### [ABOUT THIS TASK]
In the records below, tally the lines that contain the word "menu" and give only that number.

Stored dataset items
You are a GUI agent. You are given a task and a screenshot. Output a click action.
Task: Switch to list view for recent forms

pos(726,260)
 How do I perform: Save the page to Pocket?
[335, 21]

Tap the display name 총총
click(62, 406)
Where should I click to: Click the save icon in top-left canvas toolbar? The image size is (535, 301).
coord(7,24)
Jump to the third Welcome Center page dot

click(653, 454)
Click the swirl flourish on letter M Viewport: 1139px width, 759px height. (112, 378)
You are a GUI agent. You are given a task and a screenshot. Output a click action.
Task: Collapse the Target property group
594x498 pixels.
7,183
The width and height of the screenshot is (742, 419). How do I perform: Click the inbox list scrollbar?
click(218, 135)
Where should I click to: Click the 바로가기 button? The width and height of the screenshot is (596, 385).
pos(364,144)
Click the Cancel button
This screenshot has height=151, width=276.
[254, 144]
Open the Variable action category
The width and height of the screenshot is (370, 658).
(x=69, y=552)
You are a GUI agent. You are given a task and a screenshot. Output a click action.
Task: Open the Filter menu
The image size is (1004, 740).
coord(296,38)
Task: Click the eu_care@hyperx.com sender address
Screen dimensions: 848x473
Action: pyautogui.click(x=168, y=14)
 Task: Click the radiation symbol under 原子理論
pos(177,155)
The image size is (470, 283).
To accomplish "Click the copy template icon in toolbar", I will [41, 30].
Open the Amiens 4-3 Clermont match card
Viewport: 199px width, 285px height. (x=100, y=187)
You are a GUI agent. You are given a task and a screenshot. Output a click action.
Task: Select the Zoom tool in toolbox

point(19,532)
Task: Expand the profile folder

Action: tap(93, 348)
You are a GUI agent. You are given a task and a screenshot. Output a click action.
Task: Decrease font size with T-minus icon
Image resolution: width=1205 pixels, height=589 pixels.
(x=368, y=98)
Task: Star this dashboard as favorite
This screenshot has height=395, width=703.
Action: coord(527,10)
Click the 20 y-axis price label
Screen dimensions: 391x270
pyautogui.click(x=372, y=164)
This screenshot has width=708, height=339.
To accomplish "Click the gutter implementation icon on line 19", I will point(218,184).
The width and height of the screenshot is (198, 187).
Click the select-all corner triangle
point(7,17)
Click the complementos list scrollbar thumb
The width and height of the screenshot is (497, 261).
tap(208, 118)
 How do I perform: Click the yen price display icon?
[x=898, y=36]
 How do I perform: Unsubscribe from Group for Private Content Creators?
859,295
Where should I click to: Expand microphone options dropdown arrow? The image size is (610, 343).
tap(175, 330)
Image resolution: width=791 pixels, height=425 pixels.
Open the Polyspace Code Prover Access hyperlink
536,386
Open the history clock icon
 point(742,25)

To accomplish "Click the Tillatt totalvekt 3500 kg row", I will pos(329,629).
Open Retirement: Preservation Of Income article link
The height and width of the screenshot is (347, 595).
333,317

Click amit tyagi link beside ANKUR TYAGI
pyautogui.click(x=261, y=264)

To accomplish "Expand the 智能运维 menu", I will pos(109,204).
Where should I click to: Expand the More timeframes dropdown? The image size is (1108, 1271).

### [SOLUTION FOR THIS TASK]
2